Indicators of importance for all subjects: use personal judgement

Question (at end of consultation): Please provide here further general input regarding the targeted impacts from Horizon Europe. (5000 characters)

There is a growing consensus across the healthcare sector that big data and digitalisation (including computer modelling and simulation) will allow to transform the healthcare of the future by providing tools to understand complexity of health and disease. In the partial agreement by the European Council and Parliament in April 2019, the importance of computer modelling and simulation was recognized and the use of the concept of a digital twin in healthcare was written into the Horizon Europe legal framework itself.  However, there are still many hurdles to be taken to fully exploit the potential of these new technologies.  A number of these challenges is related to the data required to build the digital tools: FAIRification, data storage, data protection, ethics.  Other challenges are related to the technology aspects: linking AI with prior knowledge, generating and ensuring quality of the information used as input for the digital tools, interoperability between different tools. And yet other challenges are present on the side of the uptake of these tools by healthcare professionals, patients, regulators and authorities.

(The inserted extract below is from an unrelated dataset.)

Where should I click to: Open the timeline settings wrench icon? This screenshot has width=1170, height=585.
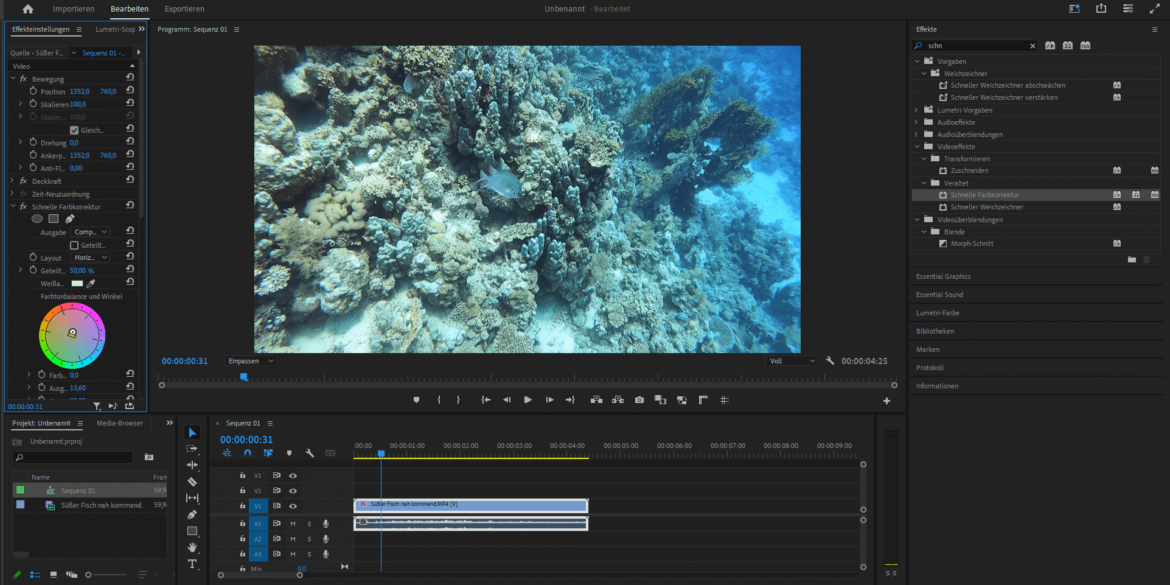(310, 453)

Expected impact: the development, implementation and uptake of digital tools will facilitate an innovative, sustainable and high-quality healthcare in the EU, it will allow citizens to remain healthy for longer by allowing personal health forecasting and it will provide tools to tackle diseases and reduce its burden for individual patients and society as a whole. To give a few examples: with computer modelling and simulation in paediatrics we can move to confirmatory clinical trials rather than exploratory – raising the bar for safety in trials with children. In orphan medicinal products, we can vastly expand the potential trial candidates and improve our understanding of rare diseases by running virtual trails as a support for traditional trials. In the field of ageing – a core priority for the Commission, we can better understand polypharmacy and make sure that we are preserving not just life but livelihood by better understanding the interaction of treatments and multi-morbidities.

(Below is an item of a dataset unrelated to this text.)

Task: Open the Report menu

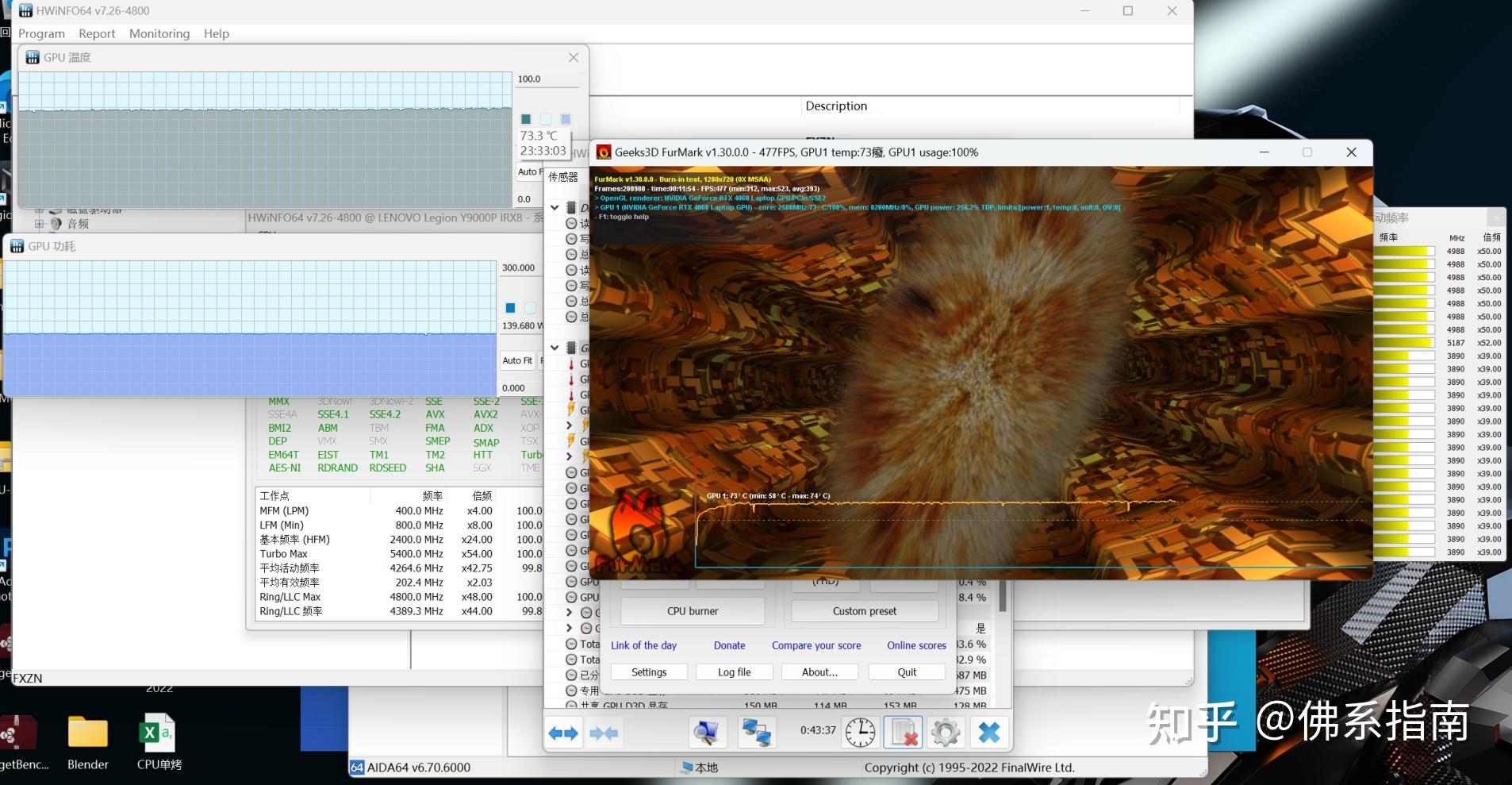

In order to realize this impact, further R&I actions are required.  Generation and curation of data as well as access to data that is collected in large databases is a necessary step to the successful implementation of digital tools. This data is not limited to electronic health records but also pertains to data and tissues collected in biobanks and other collections. In order to maximize the use of these precious sources, pilot studies should be funded to bring such initiatives together across member states and tackle legal, economical and technologies barriers making it difficult to do so today. 

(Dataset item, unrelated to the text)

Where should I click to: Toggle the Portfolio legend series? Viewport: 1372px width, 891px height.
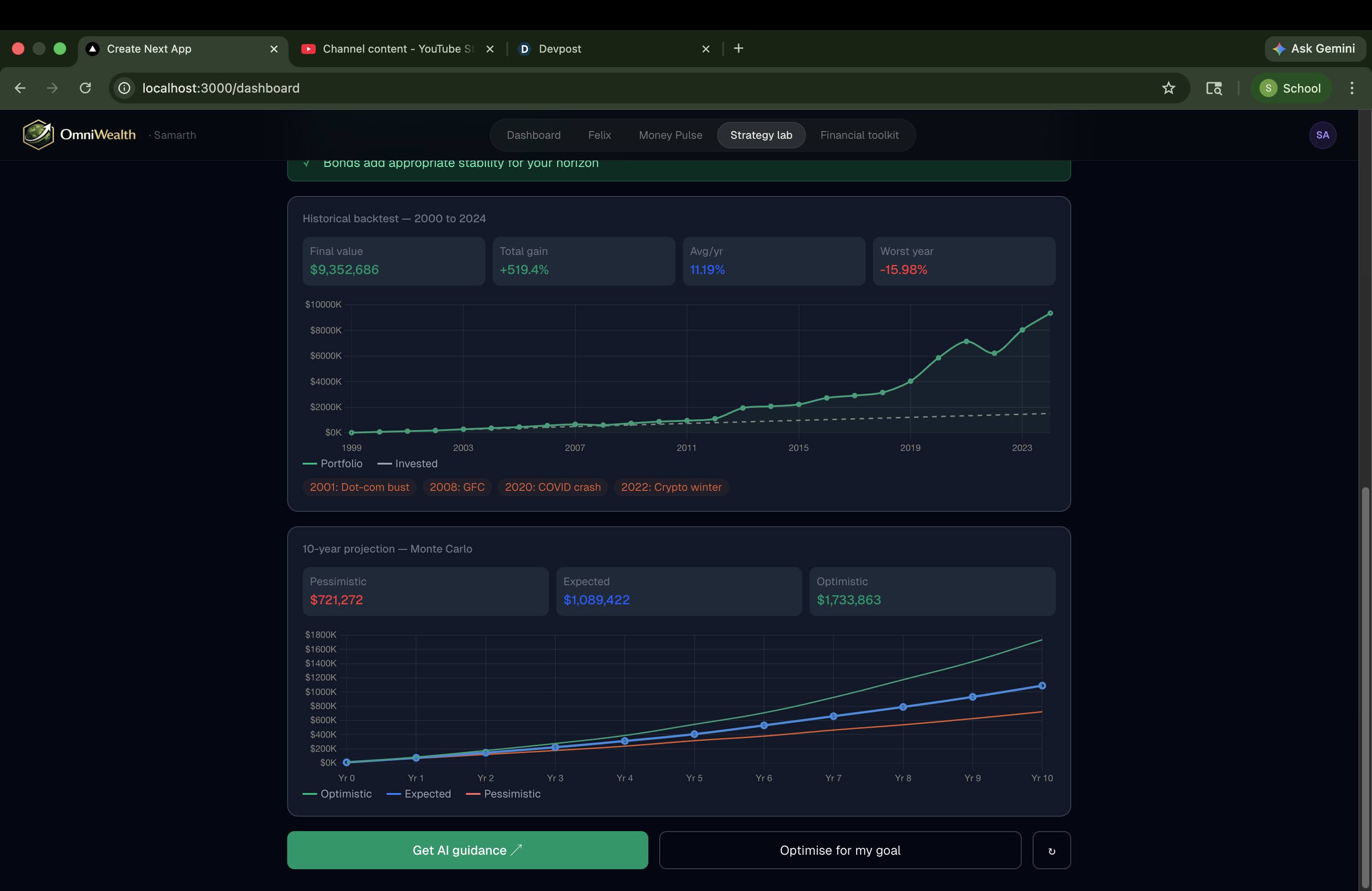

Further development of the digital technologies themselves is essential. Artificial Intelligence is one, important, tool in the wide range of digital tools that is available. Most (bio)medical questions will require a range of digital technologies to be used to provide appropriate answers for patients and professionals, combining tools that start from data (AI, machine learning) with tools that start from the insights in biomedical processes that were governed by the vast amounts of work done in previous framework programs (mechanistic, VPH). Being prescriptive in the specific type of digital tools to use in R&I actions might lead to partial answers being generated reducing their impact.